* **WRITTEN REQUEST A**:
Please copy the passage of the Flotsam article between "Flotsam is a" and "to accompany them.", inclusive.
* **WRITTEN REQUEST B**:
Answer these questions using the Flotsam article:
(i) Which publisher released the book?
(ii) What award did the book win in 2007?
(iii) What two tools does the boy use to examine the final photo?
* **WRITTEN REQUEST C**:
Continue the Flotsam article from its last sentence.

═════ DOCUMENT EXCERPT

Flotsam
- Front cover
- Author: David Wiesner
- Illustrator: David Wiesner
- Cover artist: Weisner
- Genre: Children's picture book
- Publisher: Clarion/Houghton Mifflin
- Publication date: 2006
- Publication place: United States
- ISBN: 978-0-618-19457-5
- OCLC: 71000114
- Dewey Decimal: [E] 22
- LC Class: PZ7.W6367 Fl 2006

= Flotsam (Wiesner book) =

2006 children's book by David Wiesner

Flotsam is a children's wordless picture book written and illustrated by David Wiesner. Published by Clarion/Houghton Mifflin in 2006, it was the 2007 winner of the Caldecott Medal; the third win for David Wiesner. The book contains illustrations of underwater life with no text to accompany them.

== Plot ==
The book has no words, instead it is told through pictures. A boy is at the beach studying life at the beach, when an old camera washes up on shore. His parents and the lifeguard don't know anything about it. He takes the film to get it developed and gets a new photo. When he sees the photos, he finds them of amazing things of the sea that may not even be possible. They consist of a robot fish, an octopus reading, a pufferfish being used as a hot air balloon, turtles with cities on their backs, tiny visiting aliens, and giant starfish with islands on their backs. The final photo consists of a girl, who is holding a photo of a boy, who is holding a photo of a boy, who is holding a photo of a girl, and so on. Using his magnifying glass and microscope, he finds that the first is of a boy in old clothes from about a century ago waving. The boy figures out that he is one in a long line of photographers who have found this camera. As his parents tell him it was time to go, he decided to continue the chain by using the camera to take a picture of himself. However, at that moment a wave hits washing all the photos away, but regardless the boy tosses the camera back into the ocean to start the cycle over again. It is carried by a variety of fish and other sea life across the ocean, the Arctic, and even a city of mermaids until it again washes ashore and another child finds it.

══════════
═════ INFORMATION GIVEN

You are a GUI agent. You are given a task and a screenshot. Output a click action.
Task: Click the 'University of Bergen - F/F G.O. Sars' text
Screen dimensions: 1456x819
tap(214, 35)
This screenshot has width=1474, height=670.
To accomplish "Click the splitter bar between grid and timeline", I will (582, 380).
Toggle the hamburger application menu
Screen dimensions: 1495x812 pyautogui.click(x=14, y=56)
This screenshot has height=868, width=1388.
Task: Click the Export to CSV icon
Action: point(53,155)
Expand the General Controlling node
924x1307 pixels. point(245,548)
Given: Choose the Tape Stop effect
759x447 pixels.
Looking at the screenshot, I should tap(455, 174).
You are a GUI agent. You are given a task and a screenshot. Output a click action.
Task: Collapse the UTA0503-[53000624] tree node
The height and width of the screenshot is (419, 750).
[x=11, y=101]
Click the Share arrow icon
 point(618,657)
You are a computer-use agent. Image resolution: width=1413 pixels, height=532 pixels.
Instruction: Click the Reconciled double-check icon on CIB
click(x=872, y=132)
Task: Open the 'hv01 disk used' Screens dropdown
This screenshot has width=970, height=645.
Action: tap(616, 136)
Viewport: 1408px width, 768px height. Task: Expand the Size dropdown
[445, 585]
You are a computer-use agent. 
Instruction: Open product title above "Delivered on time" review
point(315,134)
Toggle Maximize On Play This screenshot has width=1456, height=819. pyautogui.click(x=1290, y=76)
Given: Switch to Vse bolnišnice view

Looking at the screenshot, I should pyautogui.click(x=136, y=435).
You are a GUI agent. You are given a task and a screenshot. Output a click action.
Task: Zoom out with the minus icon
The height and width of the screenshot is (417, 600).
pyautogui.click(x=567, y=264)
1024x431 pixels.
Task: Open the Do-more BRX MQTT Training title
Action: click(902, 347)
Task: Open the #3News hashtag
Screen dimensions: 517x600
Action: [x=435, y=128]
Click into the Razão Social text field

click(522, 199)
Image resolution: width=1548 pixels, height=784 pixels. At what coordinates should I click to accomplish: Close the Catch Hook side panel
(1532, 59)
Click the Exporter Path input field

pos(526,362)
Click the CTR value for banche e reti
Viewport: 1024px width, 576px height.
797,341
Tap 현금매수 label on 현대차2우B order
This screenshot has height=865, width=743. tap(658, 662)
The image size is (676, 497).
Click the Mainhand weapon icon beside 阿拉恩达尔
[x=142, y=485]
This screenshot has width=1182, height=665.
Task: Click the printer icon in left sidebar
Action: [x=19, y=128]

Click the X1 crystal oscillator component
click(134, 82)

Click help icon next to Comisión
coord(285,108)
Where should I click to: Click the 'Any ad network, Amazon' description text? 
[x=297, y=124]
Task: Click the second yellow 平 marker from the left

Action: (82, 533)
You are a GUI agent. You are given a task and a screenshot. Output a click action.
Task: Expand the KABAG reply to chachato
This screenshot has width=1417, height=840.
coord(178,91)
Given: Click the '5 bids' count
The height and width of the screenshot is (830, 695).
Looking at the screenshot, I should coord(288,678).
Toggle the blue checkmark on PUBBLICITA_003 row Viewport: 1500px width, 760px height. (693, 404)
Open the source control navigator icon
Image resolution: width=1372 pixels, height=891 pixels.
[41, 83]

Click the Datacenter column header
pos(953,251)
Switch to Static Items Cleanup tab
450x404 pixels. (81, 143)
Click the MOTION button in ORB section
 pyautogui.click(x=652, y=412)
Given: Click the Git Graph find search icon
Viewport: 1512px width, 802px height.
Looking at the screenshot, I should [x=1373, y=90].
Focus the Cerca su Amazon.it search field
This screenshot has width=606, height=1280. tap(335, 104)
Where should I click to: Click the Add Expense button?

══════════

* **WRITTEN REPLY A**:
Flotsam is a children's wordless picture book written and illustrated by David Wiesner. Published by Clarion/Houghton Mifflin in 2006, it was the 2007 winner of the Caldecott Medal; the third win for David Wiesner. The book contains illustrations of underwater life with no text to accompany them.

* **WRITTEN REPLY B**:
(i) Clarion/Houghton Mifflin
(ii) The Caldecott Medal
(iii) A magnifying glass and a microscope

* **WRITTEN REPLY C**:
==Critical reception==
Flotsam was published to glowing reviews. According to the Kirkus Reviews, “From arguably the most inventive and cerebral visual storyteller in children's literature comes a wordless invitation . . . not to be resisted.” Flotsam has won the 2007 Randolph Caldecott Medal for the most distinguished American picture book for children. Caldecott Medal Committee Chair Janice Del Negro has said of Flotsam, "Telling tales through imagery is what storytellers have done through the ages. Wiesner's wordless tale resonates with visual images that tell his story with clever wit and lively humor,". Horn Book Magazine says, "The meticulous and rich detail of Wiesner's watercolors makes the fantasy involving and convincing."

== Awards ==
Awards:
- The 2007 recipient of the Caldecott Medal for illustration
- A New York Times Best Illustrated Children's Book
- A Publishers Weekly Best Book of the Year
- A Kirkus Reviews Best Children's Book of 2006
- A Booklist Editor's Choice 2006
- A School Library Journal Best Book of 2006
- A Horn Book Fanfare Title
- A Child (magazine) Best Book of the Year
- A Parenting (magazine) Book of the Year
- A Nick Jr. Channel Best Children's Book of 2006
- A Book Sense Children's Pick, Autumn 2006
- A Washington Post Top 10 Picture Book of the Year
- A Parents' Choice Award Winner
- A 2006 National Parenting Publications Gold Award Winner
- New York Public Library, 100 Titles for Reading & Sharing
- Chicago Public Library, Best Books of the Year
- An Oppenheim Toy Portfolio Platinum Award Winner 2007

==See also==
- Website dedicated to "Flotsam"
- Audio interviews with author
- Animated trailer for "Flotsam"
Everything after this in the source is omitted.